44 E os que comeram os pães eram quase cinco mil homens. Os que comeram os pães eram cinco mil homens.
45 E logo obrigou os seus discípulos a subir para o barco, e passar adiante, para o outro lado, a Betsaida, enquanto ele despedia a multidão. Logo a seguir, Jesus fez com que os seus discípulos entrassem no barco e fossem adiante dele para o outro lado, para Betsaida, enquanto ele despedia a multidão.
46 E, tendo-os despedido, foi ao monte a orar. E, tendo-os despedido, ele subiu ao monte para orar.
47 E, sobrevindo a tarde, estava o barco no meio do mar e ele, sozinho, em terra. Ao cair da tarde, o barco estava no meio do mar, e Jesus estava sozinho em terra.
48 E vendo que se fatigavam a remar, porque o vento lhes era contrário, perto da quarta vigília da noite aproximou-se deles, andando sobre o mar, e queria passar-lhes adiante. De madrugada, vendo que os discípulos remavam com dificuldade, porque o vento lhes era contrário, Jesus foi até onde eles estavam, andando sobre o mar; e queria passar adiante deles.
49 Mas, quando eles o viram andar sobre o mar, cuidaram que era um fantasma, e deram grandes gritos. Eles, porém, vendo-o andar sobre o mar, pensaram tratar-se de um fantasma e gritaram.
50 Porque todos o viam, e perturbaram-se; mas logo falou com eles, e disse-lhes: Tende bom ânimo; sou eu, não temais. Pois todos viram Jesus e ficaram apavorados. Mas Jesus imediatamente falou com eles e disse: — Coragem! Sou eu. Não tenham medo!
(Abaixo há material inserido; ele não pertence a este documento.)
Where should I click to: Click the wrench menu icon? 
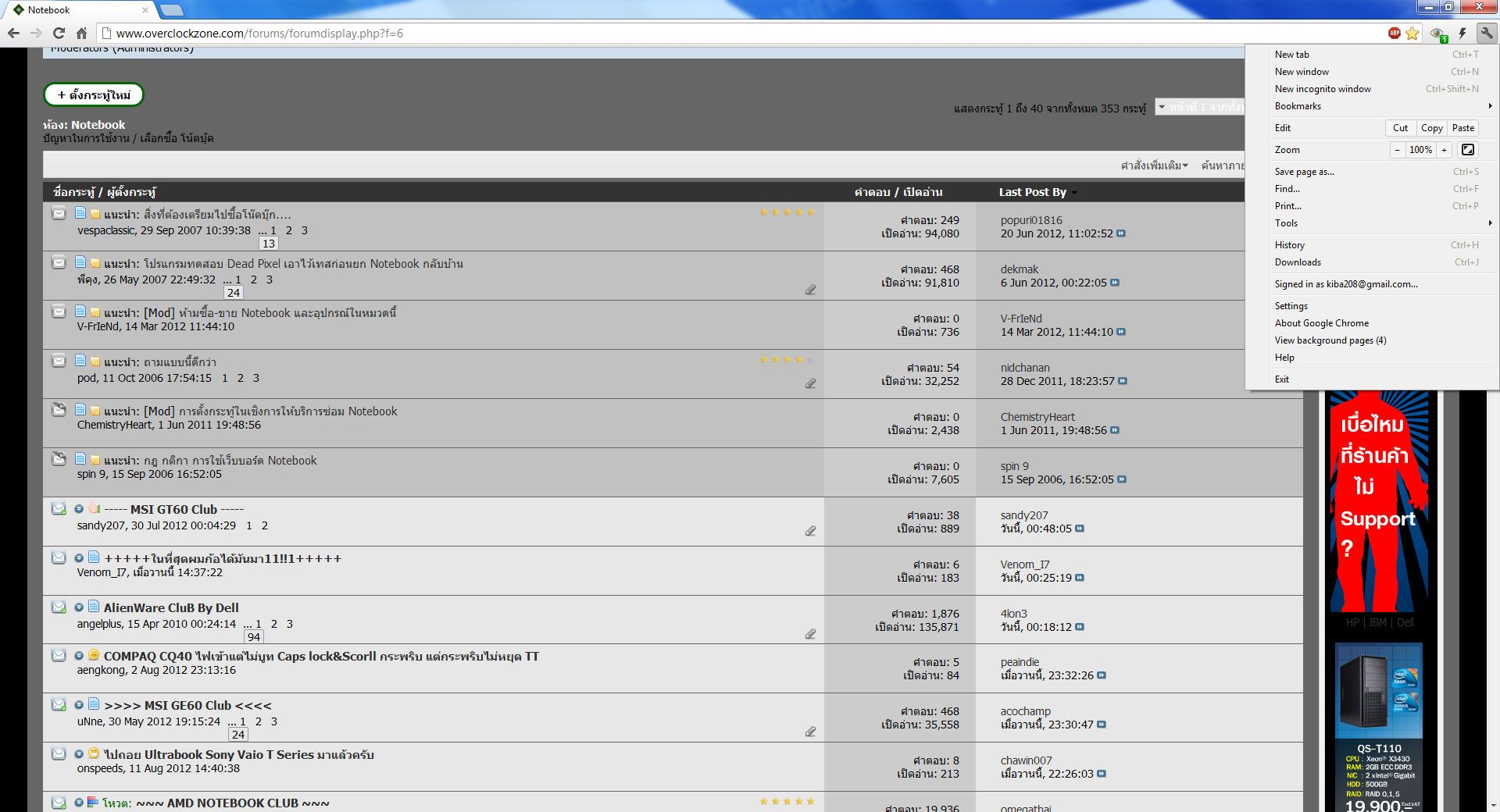pos(1486,33)

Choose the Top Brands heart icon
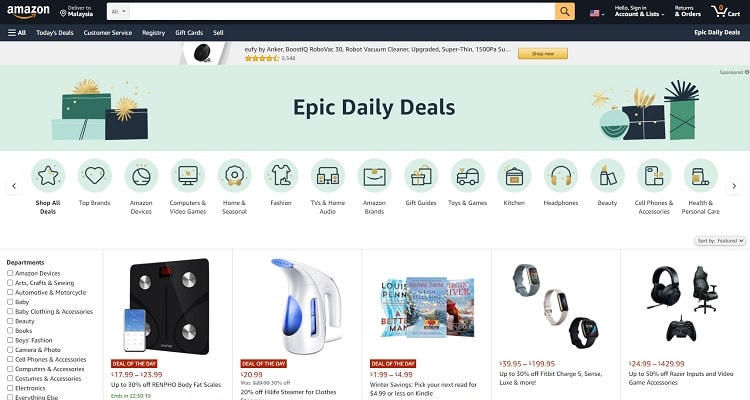95,176
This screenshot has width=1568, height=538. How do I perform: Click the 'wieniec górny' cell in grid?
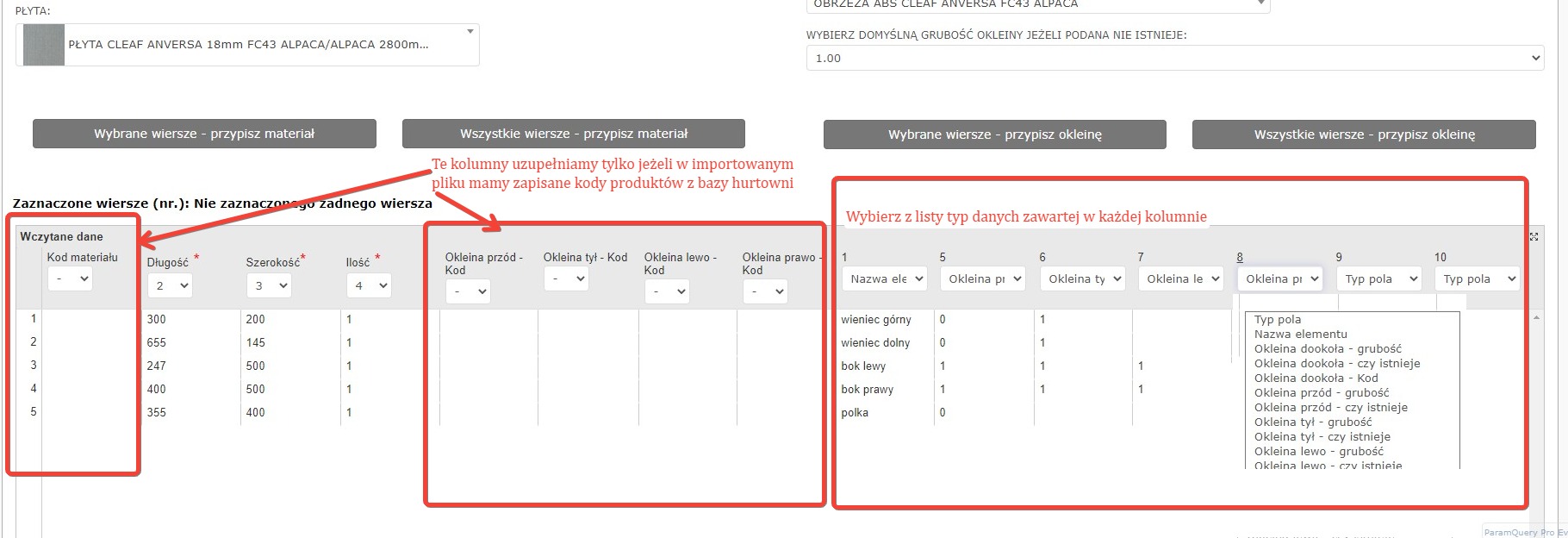(x=876, y=320)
51 E subiu para o barco, para estar com eles, e o vento se aquietou; e entre si ficaram muito assombrados e maravilhados; Então subiu no barco para estar com eles, e o vento cessou. Ficaram totalmente perplexos,
52 Pois não tinham compreendido o milagre dos pães; antes o seu coração estava endurecido. porque não haviam compreendido o milagre dos pães, pois o coração deles estava endurecido.
53 E, quando já estavam no outro lado, dirigiram-se à terra de Genesaré, e ali atracaram. Estando já no outro lado, chegaram à terra de Genesaré, onde atracaram.
54 E, saindo eles do barco, logo o conheceram; Saindo eles do barco, o povo logo reconheceu Jesus.
55 E, correndo toda a terra em redor, começaram a trazer em leitos, aonde quer que sabiam que ele estava, os que se achavam enfermos. E eles, percorrendo toda aquela região, começaram a trazer em leitos os enfermos e os levavam para onde ouviam que ele estava.
56 E, onde quer que entrava, ou em cidade, ou aldeias, ou no campo, apresentavam os enfermos nas praças, e rogavam-lhe que os deixasse tocar ao menos na orla da sua roupa; e todos os que lhe tocavam saravam. Onde quer que ele entrasse, nas aldeias, cidades ou campos, punham os enfermos nas praças, pedindo-lhe que os deixasse tocar ao menos na borda da sua roupa. E todos os que tocavam nela ficavam curados.